> Collected data entries:
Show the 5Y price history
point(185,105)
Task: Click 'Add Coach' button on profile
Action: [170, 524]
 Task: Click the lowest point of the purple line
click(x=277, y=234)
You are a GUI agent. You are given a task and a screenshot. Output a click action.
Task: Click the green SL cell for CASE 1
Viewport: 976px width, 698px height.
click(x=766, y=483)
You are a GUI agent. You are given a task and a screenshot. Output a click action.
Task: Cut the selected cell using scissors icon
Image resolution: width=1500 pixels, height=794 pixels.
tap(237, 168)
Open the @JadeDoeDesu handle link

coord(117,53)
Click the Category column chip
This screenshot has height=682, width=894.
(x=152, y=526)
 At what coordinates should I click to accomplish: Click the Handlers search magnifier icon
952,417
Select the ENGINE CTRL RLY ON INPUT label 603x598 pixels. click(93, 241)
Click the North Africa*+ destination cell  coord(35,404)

> Activity: Transcribe every record above exactly as it appears.

> Solved exercise:
Show the 5Y price history
point(185,105)
Task: Click 'Add Coach' button on profile
Action: [170, 524]
 Task: Click the lowest point of the purple line
click(x=277, y=234)
You are a GUI agent. You are given a task and a screenshot. Output a click action.
Task: Click the green SL cell for CASE 1
Viewport: 976px width, 698px height.
click(x=766, y=483)
You are a GUI agent. You are given a task and a screenshot. Output a click action.
Task: Cut the selected cell using scissors icon
Image resolution: width=1500 pixels, height=794 pixels.
tap(237, 168)
Open the @JadeDoeDesu handle link

coord(117,53)
Click the Category column chip
This screenshot has height=682, width=894.
(x=152, y=526)
 At what coordinates should I click to accomplish: Click the Handlers search magnifier icon
952,417
Select the ENGINE CTRL RLY ON INPUT label 603x598 pixels. click(93, 241)
Click the North Africa*+ destination cell  coord(35,404)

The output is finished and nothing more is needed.